* begin SUPPLIED DATA *

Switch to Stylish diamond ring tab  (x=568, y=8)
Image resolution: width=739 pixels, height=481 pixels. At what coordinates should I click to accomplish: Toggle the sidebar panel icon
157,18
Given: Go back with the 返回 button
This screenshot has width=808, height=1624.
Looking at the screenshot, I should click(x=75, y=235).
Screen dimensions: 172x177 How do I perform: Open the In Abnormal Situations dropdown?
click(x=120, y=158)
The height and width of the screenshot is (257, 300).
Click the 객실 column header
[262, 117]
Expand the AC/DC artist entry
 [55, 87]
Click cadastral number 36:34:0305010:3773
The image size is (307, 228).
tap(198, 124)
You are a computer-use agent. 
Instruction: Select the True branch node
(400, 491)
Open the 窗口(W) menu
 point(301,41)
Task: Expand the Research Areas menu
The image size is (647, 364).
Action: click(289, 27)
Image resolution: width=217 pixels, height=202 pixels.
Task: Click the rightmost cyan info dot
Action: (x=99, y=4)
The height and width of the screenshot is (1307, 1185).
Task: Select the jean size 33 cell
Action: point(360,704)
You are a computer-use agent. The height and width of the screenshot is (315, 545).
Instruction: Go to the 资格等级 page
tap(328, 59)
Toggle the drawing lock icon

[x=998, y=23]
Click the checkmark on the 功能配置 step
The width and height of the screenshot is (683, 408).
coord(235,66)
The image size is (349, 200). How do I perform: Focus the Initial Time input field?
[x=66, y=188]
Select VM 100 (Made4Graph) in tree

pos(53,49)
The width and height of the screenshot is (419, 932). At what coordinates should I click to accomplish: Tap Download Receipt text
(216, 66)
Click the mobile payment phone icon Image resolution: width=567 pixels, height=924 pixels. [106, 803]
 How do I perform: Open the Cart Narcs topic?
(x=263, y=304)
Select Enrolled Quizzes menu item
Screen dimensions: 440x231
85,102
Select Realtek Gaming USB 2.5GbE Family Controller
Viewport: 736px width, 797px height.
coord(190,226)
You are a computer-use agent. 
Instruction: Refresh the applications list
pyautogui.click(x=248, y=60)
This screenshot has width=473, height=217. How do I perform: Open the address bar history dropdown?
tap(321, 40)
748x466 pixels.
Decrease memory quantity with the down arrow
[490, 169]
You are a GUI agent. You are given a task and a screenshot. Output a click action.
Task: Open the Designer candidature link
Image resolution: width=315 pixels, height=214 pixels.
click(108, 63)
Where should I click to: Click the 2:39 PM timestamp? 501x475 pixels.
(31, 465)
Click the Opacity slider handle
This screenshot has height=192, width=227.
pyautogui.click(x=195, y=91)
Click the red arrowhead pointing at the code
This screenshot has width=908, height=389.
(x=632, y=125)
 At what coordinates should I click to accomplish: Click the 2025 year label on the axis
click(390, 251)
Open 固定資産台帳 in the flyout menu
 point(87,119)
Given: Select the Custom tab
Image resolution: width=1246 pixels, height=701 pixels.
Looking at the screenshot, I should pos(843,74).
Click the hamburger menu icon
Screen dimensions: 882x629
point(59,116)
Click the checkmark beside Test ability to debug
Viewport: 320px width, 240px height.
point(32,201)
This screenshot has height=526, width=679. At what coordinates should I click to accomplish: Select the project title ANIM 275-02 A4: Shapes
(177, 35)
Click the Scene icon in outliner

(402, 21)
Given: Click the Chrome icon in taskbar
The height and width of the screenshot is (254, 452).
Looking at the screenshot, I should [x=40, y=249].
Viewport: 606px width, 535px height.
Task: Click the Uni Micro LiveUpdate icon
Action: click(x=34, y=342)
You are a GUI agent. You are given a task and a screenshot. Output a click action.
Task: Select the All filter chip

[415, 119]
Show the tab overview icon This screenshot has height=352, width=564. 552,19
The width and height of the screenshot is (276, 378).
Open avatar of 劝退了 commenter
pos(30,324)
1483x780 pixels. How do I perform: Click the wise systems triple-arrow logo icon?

* end SUPPLIED DATA *

■ GIVEN REQUEST
Copy every one of the entries above word for word, with nothing changed, added, or left out.

■ TASK RESPONSE
Switch to Stylish diamond ring tab  (x=568, y=8)
Image resolution: width=739 pixels, height=481 pixels. At what coordinates should I click to accomplish: Toggle the sidebar panel icon
157,18
Given: Go back with the 返回 button
This screenshot has width=808, height=1624.
Looking at the screenshot, I should click(x=75, y=235).
Screen dimensions: 172x177 How do I perform: Open the In Abnormal Situations dropdown?
click(x=120, y=158)
The height and width of the screenshot is (257, 300).
Click the 객실 column header
[262, 117]
Expand the AC/DC artist entry
 [55, 87]
Click cadastral number 36:34:0305010:3773
The image size is (307, 228).
tap(198, 124)
You are a computer-use agent. 
Instruction: Select the True branch node
(400, 491)
Open the 窗口(W) menu
 point(301,41)
Task: Expand the Research Areas menu
The image size is (647, 364).
Action: click(289, 27)
Image resolution: width=217 pixels, height=202 pixels.
Task: Click the rightmost cyan info dot
Action: (x=99, y=4)
The height and width of the screenshot is (1307, 1185).
Task: Select the jean size 33 cell
Action: point(360,704)
You are a computer-use agent. The height and width of the screenshot is (315, 545).
Instruction: Go to the 资格等级 page
tap(328, 59)
Toggle the drawing lock icon

[x=998, y=23]
Click the checkmark on the 功能配置 step
The width and height of the screenshot is (683, 408).
coord(235,66)
The image size is (349, 200). How do I perform: Focus the Initial Time input field?
[x=66, y=188]
Select VM 100 (Made4Graph) in tree

pos(53,49)
The width and height of the screenshot is (419, 932). At what coordinates should I click to accomplish: Tap Download Receipt text
(216, 66)
Click the mobile payment phone icon Image resolution: width=567 pixels, height=924 pixels. [106, 803]
 How do I perform: Open the Cart Narcs topic?
(x=263, y=304)
Select Enrolled Quizzes menu item
Screen dimensions: 440x231
85,102
Select Realtek Gaming USB 2.5GbE Family Controller
Viewport: 736px width, 797px height.
coord(190,226)
You are a computer-use agent. 
Instruction: Refresh the applications list
pyautogui.click(x=248, y=60)
This screenshot has width=473, height=217. How do I perform: Open the address bar history dropdown?
tap(321, 40)
748x466 pixels.
Decrease memory quantity with the down arrow
[490, 169]
You are a GUI agent. You are given a task and a screenshot. Output a click action.
Task: Open the Designer candidature link
Image resolution: width=315 pixels, height=214 pixels.
click(108, 63)
Where should I click to: Click the 2:39 PM timestamp? 501x475 pixels.
(31, 465)
Click the Opacity slider handle
This screenshot has height=192, width=227.
pyautogui.click(x=195, y=91)
Click the red arrowhead pointing at the code
This screenshot has width=908, height=389.
(x=632, y=125)
 At what coordinates should I click to accomplish: Click the 2025 year label on the axis
click(390, 251)
Open 固定資産台帳 in the flyout menu
 point(87,119)
Given: Select the Custom tab
Image resolution: width=1246 pixels, height=701 pixels.
Looking at the screenshot, I should pos(843,74).
Click the hamburger menu icon
Screen dimensions: 882x629
point(59,116)
Click the checkmark beside Test ability to debug
Viewport: 320px width, 240px height.
point(32,201)
This screenshot has height=526, width=679. At what coordinates should I click to accomplish: Select the project title ANIM 275-02 A4: Shapes
(177, 35)
Click the Scene icon in outliner

(402, 21)
Given: Click the Chrome icon in taskbar
The height and width of the screenshot is (254, 452).
Looking at the screenshot, I should [x=40, y=249].
Viewport: 606px width, 535px height.
Task: Click the Uni Micro LiveUpdate icon
Action: click(x=34, y=342)
You are a GUI agent. You are given a task and a screenshot. Output a click action.
Task: Select the All filter chip

[415, 119]
Show the tab overview icon This screenshot has height=352, width=564. 552,19
The width and height of the screenshot is (276, 378).
Open avatar of 劝退了 commenter
pos(30,324)
1483x780 pixels. How do I perform: Click the wise systems triple-arrow logo icon?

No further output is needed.